By Sola Ogundipe
Previous studies on women’s preferences for male genital size have been mixed, and even though it is the men who typically worry about the size of their own genitals, it is not unusual for women to prefer large-size male genitalia, even if it is up to a point.
But scientists have always argued that the old studies relied on questionnaires, which they say may not always provide honest answers.
However, it is now scientifically proven that size does, indeed, matter significantly because women tend to be more attracted to men with large genitals.
A new study by Australian researchers found that while the average woman rates the average man with large genitals more attractive, large genitals also give tall men a bigger attractiveness boost than shorter men.
A publication of the study result in the journal of the Proceedings of the National Academy of Sciences, however, notes that the returns on bigger genitals start to decrease at a flaccid penile length of 2.99 inches (7.6 centimeters).
The study suggests that women’s preferences for bigger male genitals could explain why human males have relatively big genitals for their body size.
In previous related studies, scientists only asked women to judge the attractiveness of male figures in photos with only penile size varied, when in fact no trait is ever evaluated in a vacuum.
But in the Australian study, researchers at the Australian National University, showed 105 young Australian women life-size computer-generated figures of nude men, varying the figures’ flaccid penile size, height and shoulder-to-hip ratio.
Height and shoulder-to-hip ratio have previously been shown as factors used by women to judge attractiveness. The computer simulations varied penile width in sync with length, so that all penises were proportional.
The results revealed that women preferred taller men as well as high shoulder-to-hip ratios (meaning that the wider the shoulders were than the hip, the more attractive the man).

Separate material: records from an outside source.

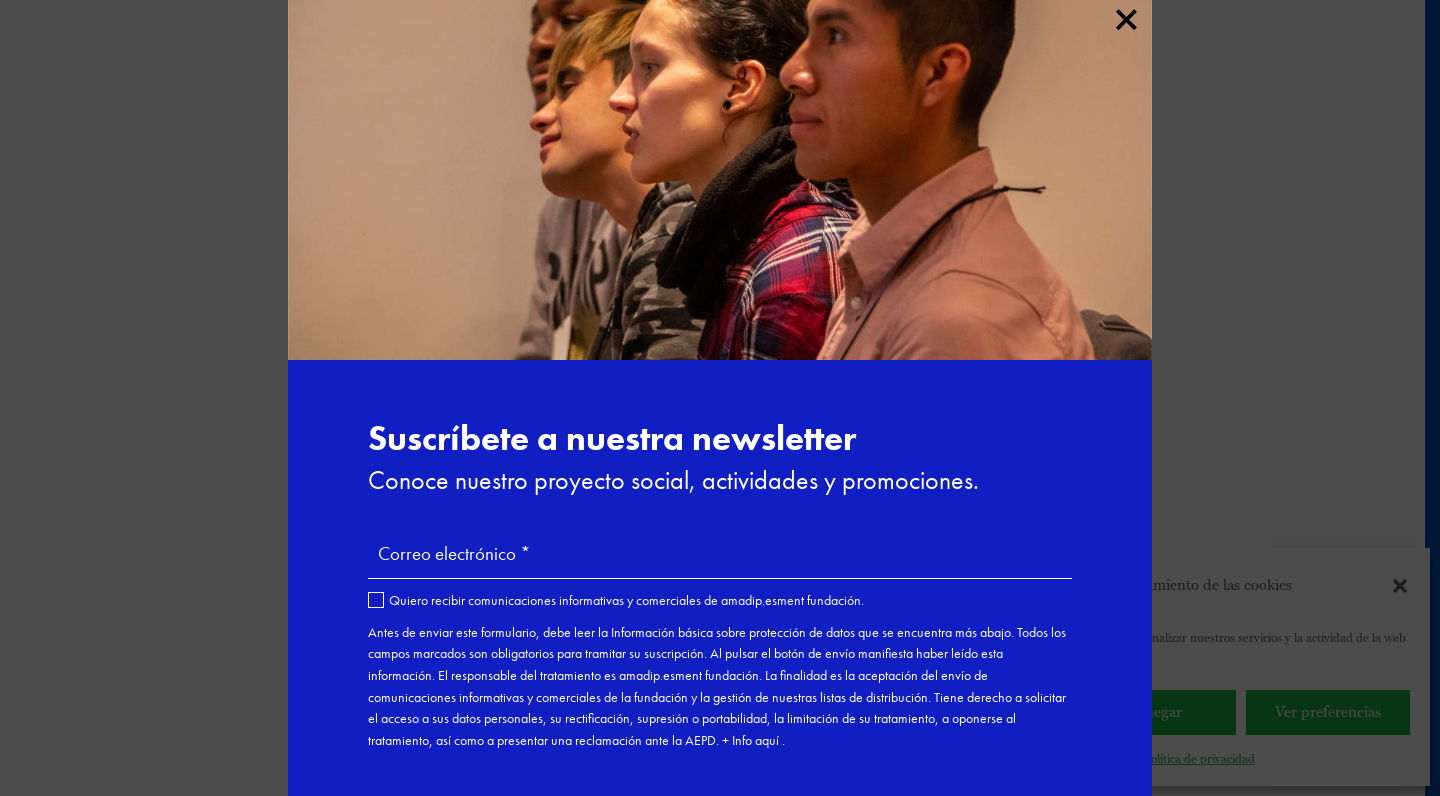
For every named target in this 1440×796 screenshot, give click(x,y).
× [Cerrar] (1125, 16)
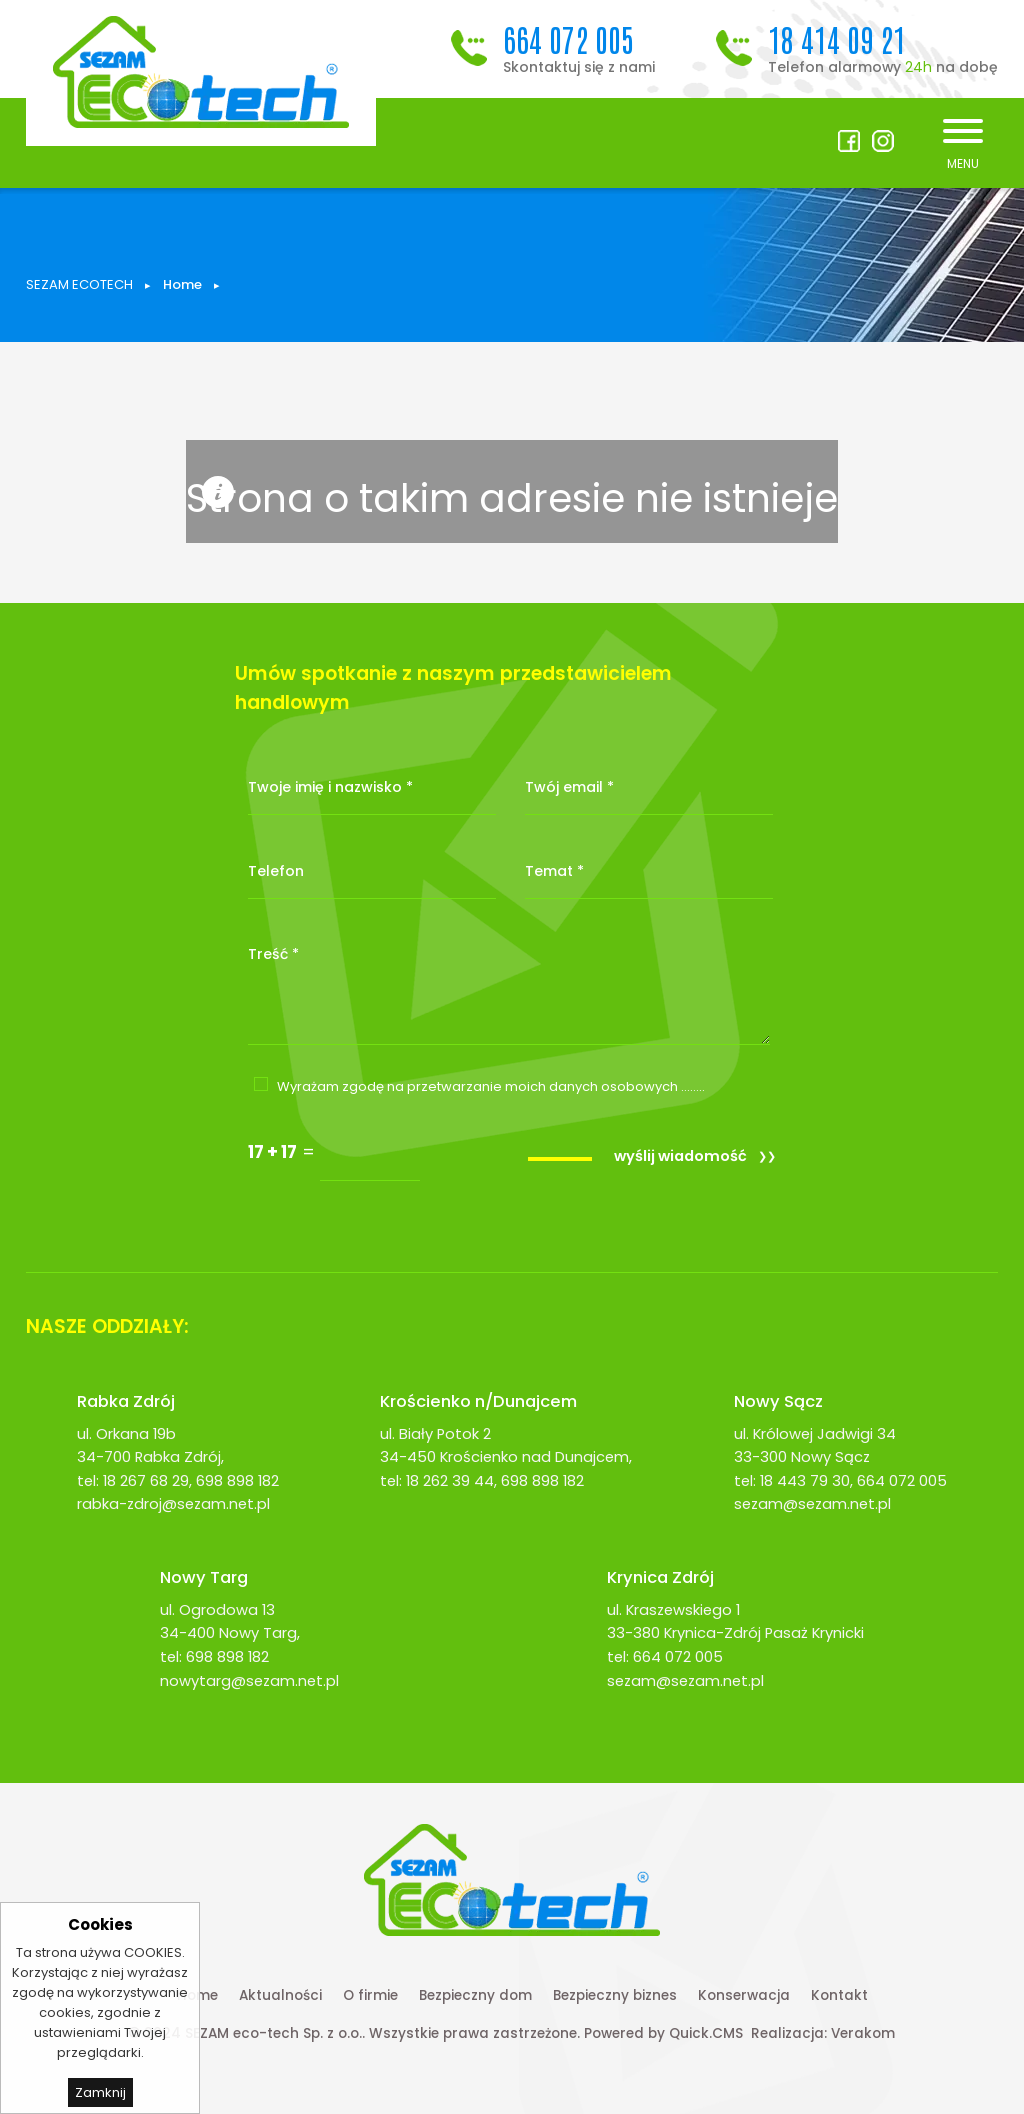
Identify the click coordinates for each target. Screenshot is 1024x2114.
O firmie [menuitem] (370, 1995)
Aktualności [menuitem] (280, 1995)
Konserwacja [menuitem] (744, 1995)
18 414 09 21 (837, 38)
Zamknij (100, 2092)
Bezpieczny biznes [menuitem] (615, 1995)
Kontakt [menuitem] (839, 1995)
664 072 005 (568, 38)
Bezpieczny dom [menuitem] (475, 1995)
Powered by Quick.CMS (663, 2033)
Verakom (863, 2033)
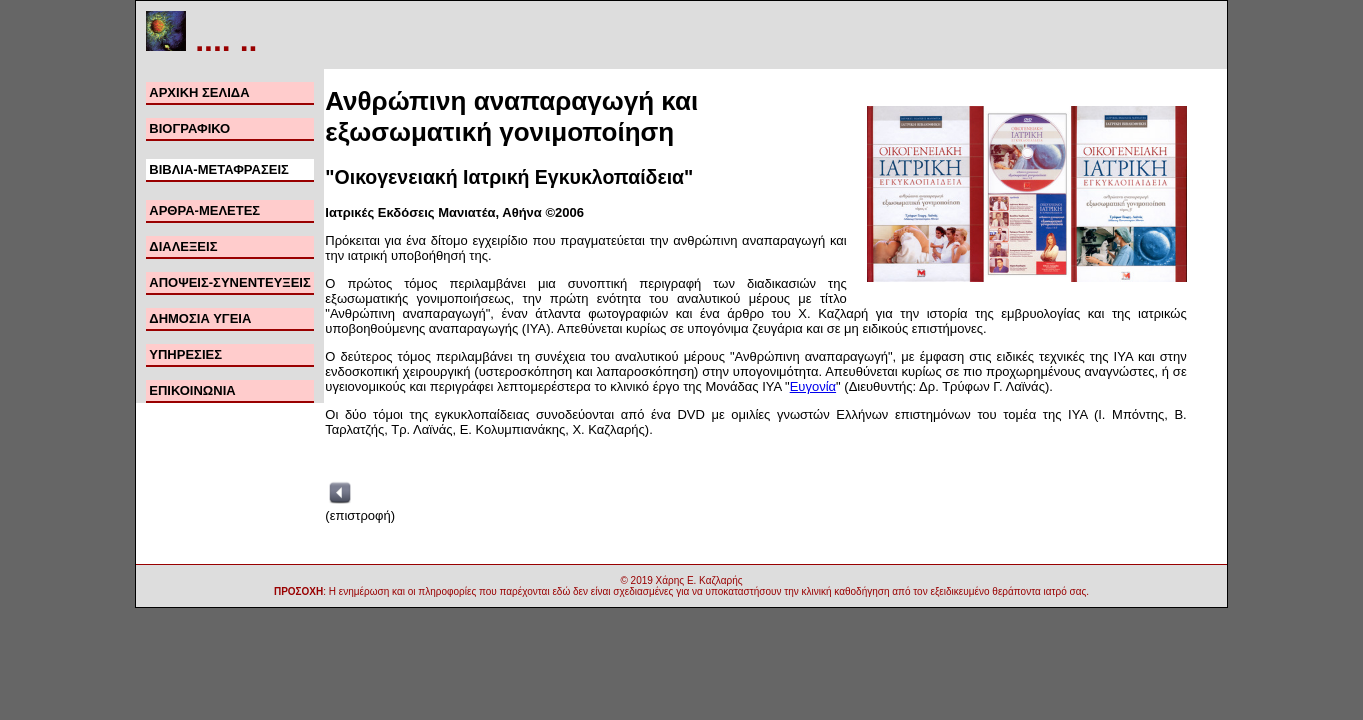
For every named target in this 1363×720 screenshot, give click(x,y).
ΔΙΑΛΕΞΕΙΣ (183, 246)
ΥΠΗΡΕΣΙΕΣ (185, 354)
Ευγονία (813, 386)
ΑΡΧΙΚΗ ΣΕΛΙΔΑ (199, 92)
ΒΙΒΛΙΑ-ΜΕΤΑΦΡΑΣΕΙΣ (219, 169)
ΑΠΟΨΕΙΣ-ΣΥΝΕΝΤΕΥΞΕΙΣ (229, 282)
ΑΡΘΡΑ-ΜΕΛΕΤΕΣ (204, 210)
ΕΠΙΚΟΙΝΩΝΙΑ (192, 390)
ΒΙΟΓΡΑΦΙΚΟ (189, 128)
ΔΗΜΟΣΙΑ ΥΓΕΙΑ (200, 318)
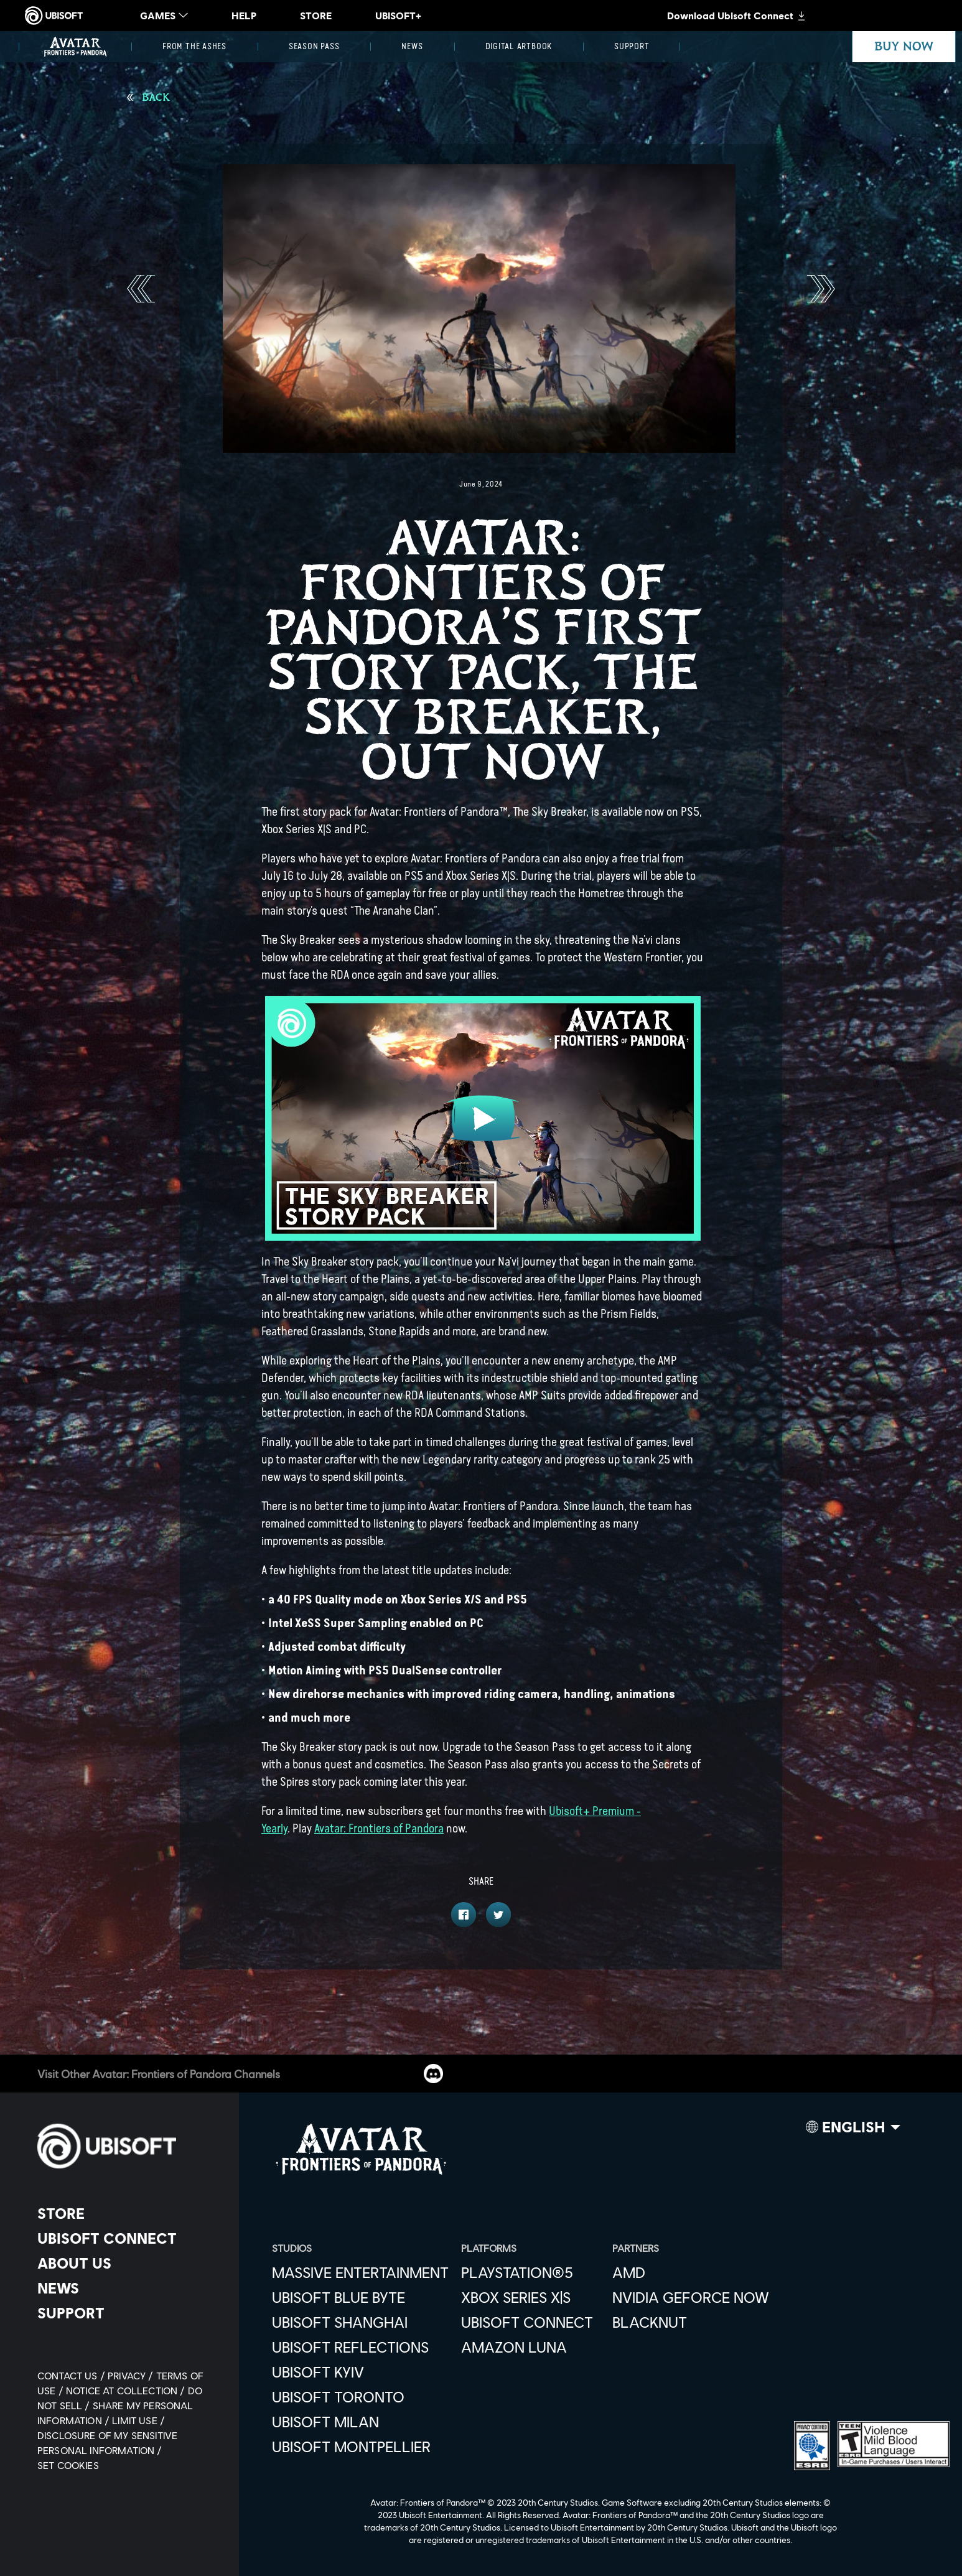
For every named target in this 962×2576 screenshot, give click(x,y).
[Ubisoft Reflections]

Shoulder-to-hip ratio was a major determiner of attractiveness, accounting for 79.6 percent of the variation in hot-or-not ratings.
Though the effect was less extreme, women also preferred larger male organs, at least up to 5.1 inches (13 cm) flaccid, which was the largest computer-generated penile size in the study. Beyond 2.99 inches, however, the additional attractiveness per extra length started to decline.
When the researchers controlled for shoulder-to-hip ratio, they found that a larger penis had a greater effect on attractiveness for taller men, hinting that a larger penis just looked more proportional on a taller man’s body, the researchers wrote, or it could be that women were biased against shorter men to the extent that even large genitals didn’t help. Interestingly, women’s own features mattered as well. Researchers found that taller women were more likely to find taller men attractive. Women with greater body mass per height were slightly more likely than thinner women to weigh penile size more heavily in their judgments of attractiveness, though the difference was small.
Researchers say the findings might help explain why humans have remarkably large genitalia given their average body size.
It is a fact that male humans have the largest penises that any other primate species: For example, male gorillas can weigh as much as 180 kilograms, but their erect penis length is only about 1.5 inches (4 cm).
Human males weigh about half of what gorillas do, but studies peg average erect or flaccid-but-stretched penis length from 4.7 inches (12 cm) to 6.5 inches (16.7 cm).
Evolutionary biologists theorize that large human penises might help remove sperm from
competing males during sex, but in an era before clothing, women may have been drawn to mating with men whose genitalia caught their eye.
Men with larger penises, then, may have passed on their genes more readily, resulting in the large-genitals trait being handed down the generations.
In other words, males may have females to thank for their greater-than-gorilla-sized genitals.